Permettez-moi, belle curieuse, de ne pas répondre à tant de questions à la fois. A vrai dire, ce n’était pas par des liens de famille que le duc Pompée tenait à celle à qui il avait permis, en débutant au théâtre, de s’étayer de son nom. Il y a longtemps, voyageant en Italie, il la rencontra à Naples, encore enfant; frappé du charme de sa voix, de sa beauté, de l’intelligence précoce de sa physionomie, il proposa à ses parens de se charger de son éducation. Le duc Pompée a tenu sa parole, et c’est à lui que nous devons cette virtuose merveilleuse. Le duc Pompée était beau, mais d’une beauté fatale à celles qui l’approchaient. Est-ce tout? Ah! j’oubliais ! Après avoir dissipé sa fortune, on dit qu’il est allé mourir en Amérique.

EMMA

Quel dommage ! J’aurais bien aimé à le connaître.

ISABELLE

Je ne vous comprends pas, Emma; il me semble au contraire qu’un tel homme m’aurait fait peur.
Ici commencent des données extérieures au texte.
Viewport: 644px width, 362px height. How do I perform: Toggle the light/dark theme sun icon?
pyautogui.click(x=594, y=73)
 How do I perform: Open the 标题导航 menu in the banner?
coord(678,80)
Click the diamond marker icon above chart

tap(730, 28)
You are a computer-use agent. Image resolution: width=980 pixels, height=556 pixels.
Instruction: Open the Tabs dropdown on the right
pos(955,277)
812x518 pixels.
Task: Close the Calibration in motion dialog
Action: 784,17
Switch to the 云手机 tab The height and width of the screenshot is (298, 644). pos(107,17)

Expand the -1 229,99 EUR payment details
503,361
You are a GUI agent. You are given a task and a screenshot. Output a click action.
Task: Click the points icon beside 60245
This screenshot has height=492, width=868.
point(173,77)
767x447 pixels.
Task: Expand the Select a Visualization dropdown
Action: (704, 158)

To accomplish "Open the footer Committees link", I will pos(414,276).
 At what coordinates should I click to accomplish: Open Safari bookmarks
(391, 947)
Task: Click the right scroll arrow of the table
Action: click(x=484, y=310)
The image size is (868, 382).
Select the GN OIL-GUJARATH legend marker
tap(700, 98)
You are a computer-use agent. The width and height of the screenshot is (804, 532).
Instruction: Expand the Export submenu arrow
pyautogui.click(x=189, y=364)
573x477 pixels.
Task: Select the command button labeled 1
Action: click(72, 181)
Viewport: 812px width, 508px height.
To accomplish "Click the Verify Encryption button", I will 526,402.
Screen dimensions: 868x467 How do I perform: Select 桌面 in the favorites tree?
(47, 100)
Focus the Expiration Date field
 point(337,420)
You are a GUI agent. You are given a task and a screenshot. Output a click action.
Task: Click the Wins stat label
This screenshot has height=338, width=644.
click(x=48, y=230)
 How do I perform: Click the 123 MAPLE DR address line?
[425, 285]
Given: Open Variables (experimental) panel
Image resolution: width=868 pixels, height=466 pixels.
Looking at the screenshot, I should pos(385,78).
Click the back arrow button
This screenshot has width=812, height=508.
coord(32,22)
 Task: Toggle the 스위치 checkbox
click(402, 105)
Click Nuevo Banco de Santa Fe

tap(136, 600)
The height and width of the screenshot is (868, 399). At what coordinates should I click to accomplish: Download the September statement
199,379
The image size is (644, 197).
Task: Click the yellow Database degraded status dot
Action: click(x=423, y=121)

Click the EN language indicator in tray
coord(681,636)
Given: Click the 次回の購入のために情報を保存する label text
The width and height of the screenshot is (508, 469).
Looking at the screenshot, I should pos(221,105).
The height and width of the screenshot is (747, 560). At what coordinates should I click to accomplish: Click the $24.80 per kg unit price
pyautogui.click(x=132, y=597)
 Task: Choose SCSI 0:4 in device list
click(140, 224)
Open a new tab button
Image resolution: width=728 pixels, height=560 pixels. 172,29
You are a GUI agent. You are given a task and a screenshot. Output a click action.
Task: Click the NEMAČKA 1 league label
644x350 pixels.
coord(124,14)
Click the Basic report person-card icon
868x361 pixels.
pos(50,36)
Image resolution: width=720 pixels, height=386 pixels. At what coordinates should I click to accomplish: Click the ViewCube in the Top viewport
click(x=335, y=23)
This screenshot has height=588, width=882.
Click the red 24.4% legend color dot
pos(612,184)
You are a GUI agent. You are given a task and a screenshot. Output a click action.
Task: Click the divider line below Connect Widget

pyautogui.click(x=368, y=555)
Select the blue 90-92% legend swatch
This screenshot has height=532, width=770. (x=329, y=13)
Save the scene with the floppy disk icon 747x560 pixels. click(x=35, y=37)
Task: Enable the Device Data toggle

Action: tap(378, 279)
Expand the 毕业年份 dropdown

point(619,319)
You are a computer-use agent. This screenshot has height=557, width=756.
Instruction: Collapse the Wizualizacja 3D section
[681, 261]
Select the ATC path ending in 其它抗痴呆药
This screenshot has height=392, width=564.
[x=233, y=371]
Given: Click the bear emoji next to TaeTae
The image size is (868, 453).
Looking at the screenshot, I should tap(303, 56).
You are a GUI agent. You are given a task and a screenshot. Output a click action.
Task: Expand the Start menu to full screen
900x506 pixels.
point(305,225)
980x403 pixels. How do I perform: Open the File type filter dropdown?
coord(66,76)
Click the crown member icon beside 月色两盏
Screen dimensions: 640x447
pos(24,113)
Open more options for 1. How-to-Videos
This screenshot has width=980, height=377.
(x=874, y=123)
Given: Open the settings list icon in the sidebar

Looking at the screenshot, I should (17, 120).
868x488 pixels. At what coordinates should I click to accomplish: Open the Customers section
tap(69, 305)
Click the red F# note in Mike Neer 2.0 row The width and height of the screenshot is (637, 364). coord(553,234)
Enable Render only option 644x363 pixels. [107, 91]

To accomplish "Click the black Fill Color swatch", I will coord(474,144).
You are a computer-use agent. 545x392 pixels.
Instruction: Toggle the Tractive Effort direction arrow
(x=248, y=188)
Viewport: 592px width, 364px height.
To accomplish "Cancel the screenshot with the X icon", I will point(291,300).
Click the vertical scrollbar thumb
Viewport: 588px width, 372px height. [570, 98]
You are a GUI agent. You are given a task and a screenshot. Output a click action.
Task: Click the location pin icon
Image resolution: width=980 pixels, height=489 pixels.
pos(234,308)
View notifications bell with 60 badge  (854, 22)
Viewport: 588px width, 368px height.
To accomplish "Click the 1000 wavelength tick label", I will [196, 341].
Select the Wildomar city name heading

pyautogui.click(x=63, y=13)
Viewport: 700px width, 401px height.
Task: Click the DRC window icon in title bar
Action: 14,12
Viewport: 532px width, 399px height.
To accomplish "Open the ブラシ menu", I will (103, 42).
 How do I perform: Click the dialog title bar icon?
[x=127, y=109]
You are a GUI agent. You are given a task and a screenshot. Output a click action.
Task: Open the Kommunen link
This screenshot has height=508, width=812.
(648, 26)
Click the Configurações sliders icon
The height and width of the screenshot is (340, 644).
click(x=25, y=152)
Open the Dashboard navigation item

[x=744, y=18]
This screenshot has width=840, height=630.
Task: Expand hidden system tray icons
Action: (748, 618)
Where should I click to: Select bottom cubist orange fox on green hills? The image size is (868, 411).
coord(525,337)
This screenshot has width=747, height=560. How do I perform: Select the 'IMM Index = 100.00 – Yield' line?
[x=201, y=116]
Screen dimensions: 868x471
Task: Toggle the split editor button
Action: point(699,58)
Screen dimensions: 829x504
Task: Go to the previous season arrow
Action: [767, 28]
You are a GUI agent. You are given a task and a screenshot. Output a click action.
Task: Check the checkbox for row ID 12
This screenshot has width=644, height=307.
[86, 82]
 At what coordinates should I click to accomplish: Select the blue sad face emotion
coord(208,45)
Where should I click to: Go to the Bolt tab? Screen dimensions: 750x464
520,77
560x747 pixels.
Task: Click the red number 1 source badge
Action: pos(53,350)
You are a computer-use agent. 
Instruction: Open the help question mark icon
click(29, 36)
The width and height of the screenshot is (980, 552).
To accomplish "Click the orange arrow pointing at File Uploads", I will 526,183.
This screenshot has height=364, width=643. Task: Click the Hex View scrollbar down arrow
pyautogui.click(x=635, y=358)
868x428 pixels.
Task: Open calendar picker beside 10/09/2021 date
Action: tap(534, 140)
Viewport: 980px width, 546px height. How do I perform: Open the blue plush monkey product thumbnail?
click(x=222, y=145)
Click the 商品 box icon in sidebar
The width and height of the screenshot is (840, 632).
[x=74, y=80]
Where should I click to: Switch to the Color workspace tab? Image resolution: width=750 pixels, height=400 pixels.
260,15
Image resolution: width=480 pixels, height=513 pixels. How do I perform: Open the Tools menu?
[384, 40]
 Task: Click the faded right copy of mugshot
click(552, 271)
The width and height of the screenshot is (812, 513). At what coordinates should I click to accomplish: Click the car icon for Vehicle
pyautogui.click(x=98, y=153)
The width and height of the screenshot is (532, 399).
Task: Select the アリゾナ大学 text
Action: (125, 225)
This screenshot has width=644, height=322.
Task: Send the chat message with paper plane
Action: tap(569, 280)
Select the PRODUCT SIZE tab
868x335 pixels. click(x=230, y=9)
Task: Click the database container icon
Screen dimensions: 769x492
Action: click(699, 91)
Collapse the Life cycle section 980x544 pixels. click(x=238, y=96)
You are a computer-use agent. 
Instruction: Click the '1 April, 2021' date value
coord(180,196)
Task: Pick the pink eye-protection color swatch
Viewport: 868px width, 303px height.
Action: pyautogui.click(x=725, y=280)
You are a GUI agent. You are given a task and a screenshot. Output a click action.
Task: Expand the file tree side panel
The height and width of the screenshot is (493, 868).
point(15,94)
NOIRMONT, regardant Herman.

Oh ! avec Henri, vous pouvez braver tous les Pompées de la terre. (On entend la cloche du déjeuner.)

UN DOMESTIQUE

Madame la comtesse est servie.


II.

Le théâtre représente un parc. A gauche du spectateur, une serre avec des gradins couverts de pots de fleurs, la serre avance jusque sur le devant de la scène et en occupe le tiers en largeur; la porte en est ouverte et laisse voir ce qui se passe à l’intérieur. Sur le devant, attenant à la serre, un banc A droite, au fond et dans l’éloignement, un massif d’arbres au milieu duquel s’élève une tour gothique.


SCÈNE PREMIÈRE.
NOIRMONT, seul, en costume de chasse.

Au plus beau moment, quand l’animal sur ses fins commençait à faire tête aux chiens, une pierre se loge dans le sabot de mon cheval, le blesse, et je manque l’hallali; c’est un peu dur. Eh! pourtant j’aurais tort de compter sur les regrets de mes compagnons. Herman et Emma semblaient tout consolés du départ d’une duègne à cheval... Entre une jeune coquette et un ancien libertin, il y a une telle force d’attraction!... N’importe, j’ai conclu aujourd’hui avec Isabelle un pacte d’amitié; je veillerai sur son bonheur.